Yukarıdaki metin, “Büyük Körfez Projesi” diye adlandırılan ve İzmir Körfezine akan nehir ve derelerin taşıdığı alüvyonları, körfezin dibinden gemiler yardımıyla toplayarak tekrar karaya çıkarma projesinin ÇED raporunun 32.sayfasında yer alan bir metindir. Toplamda 548 sayfalık “Çevresel Etki Değerlendirmesi” hazırlanan (güya) Büyük Körfez Projesinde, Körfez Geçiş Köprüsü’nün “ne işi var” diye düşünebilirsiniz. Ben de düşündüm ve aklıma bazı sorular geldi. O soruları sizinle de paylaşmak isterim ama önce Büyük Körfez Projesi’nin ne olduğunu anlatayım.

topografik-harita

Öncelikle, Büyük Körfez Projesi (bundan sonra tarama projesi diye anılacaktır) çok uzun yıllar sonucunda Ankara’dan onay alınmış bir proje olduğunu hatırlatmak gerekir. Sadece bu açıdan bakıldığında, İzmir’deki yerel yönetimin ana muhalefet partisinde olması dolayısıyla merkezi hükümet tarafından engelleme yapılmıştır diye düşünebiliriz, belki gerçekten de öyledir. Fakat işin o kısmı, bu yazının konusu değil. Peki, bu tarama projesinin içeriği nedir? Tarama gemileri baştan başlayıp sona kadar dipte ne varsa tarayacak mı? Tabi ki, hayır.

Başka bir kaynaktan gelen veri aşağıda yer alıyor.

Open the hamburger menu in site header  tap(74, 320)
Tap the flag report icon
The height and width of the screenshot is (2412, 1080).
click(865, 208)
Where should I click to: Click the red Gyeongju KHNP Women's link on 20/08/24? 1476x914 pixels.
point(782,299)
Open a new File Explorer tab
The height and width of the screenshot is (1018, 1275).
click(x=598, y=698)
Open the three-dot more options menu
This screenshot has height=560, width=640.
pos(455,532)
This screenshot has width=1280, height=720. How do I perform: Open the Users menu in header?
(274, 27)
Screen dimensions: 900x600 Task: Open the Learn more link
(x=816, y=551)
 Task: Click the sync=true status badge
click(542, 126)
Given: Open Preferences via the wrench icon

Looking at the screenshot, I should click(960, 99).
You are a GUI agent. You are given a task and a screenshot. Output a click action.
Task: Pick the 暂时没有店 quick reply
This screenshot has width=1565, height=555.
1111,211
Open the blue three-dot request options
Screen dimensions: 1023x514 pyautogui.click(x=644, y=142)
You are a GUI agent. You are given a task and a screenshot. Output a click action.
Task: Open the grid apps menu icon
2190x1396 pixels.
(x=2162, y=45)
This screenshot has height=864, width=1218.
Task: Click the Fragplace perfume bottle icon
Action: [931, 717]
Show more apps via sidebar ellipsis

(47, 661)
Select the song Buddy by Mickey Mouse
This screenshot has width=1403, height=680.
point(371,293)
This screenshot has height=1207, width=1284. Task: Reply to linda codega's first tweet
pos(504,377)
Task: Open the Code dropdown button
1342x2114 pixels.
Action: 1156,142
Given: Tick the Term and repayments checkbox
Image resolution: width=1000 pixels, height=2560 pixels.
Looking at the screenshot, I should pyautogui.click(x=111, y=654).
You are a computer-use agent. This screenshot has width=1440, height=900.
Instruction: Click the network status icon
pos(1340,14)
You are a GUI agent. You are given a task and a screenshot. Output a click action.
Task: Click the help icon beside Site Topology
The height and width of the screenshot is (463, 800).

Dört aşamadan oluşan bir tarama projesi bu büyük proje. İlk aşaması İzmir Limanının önünde, yani körfezin en iç kısmında, Altınyol’un bitişiğinde başlayıp (Manevra Dairesi ve Liman Baseni), toplamda 13.640.000 metreküp çamur çıkması beklenen aşamadır. Bu çamurun tamamı II. Kısım Konteyner Terminali inşaatında kullanılmak üzere % 10 oranında çimento ile karıştırılacaktır. İkinci aşama da,  II. Kısım Konteyner Terminali’nin dibinin taranmasıdır ki, bu da liman inşaatı için gereklidir ve çıkan çamur yine liman inşaatında kullanılacaktır.

Üçüncü aşama Panamax-Post Panamax tipi gemilerin (çok büyük gemiler), limana girebilmesi için mevcut derinliğin arttırılarak en az 17 mt. derinlik sağlanması aşamasıdır. Bu aşama “Liman Yaklaşım” veyahut “Navigasyon Kanalı”  olarak adlandırılıyor ve Yenikale geçidinden başlayıp limana kadar 12 km. boyunca devam ediyor. Buraya kadar her şey çok tutarlı değil mi? Sonuçta, liman yenilenecek, büyük gemiler limana yanaşabilecek ve kapasite arttırıldığı için İzmir, liman kenti olma özelliğini bir süre daha kaybetmeyecek. Fakat dördüncü aşamayı henüz duymadınız.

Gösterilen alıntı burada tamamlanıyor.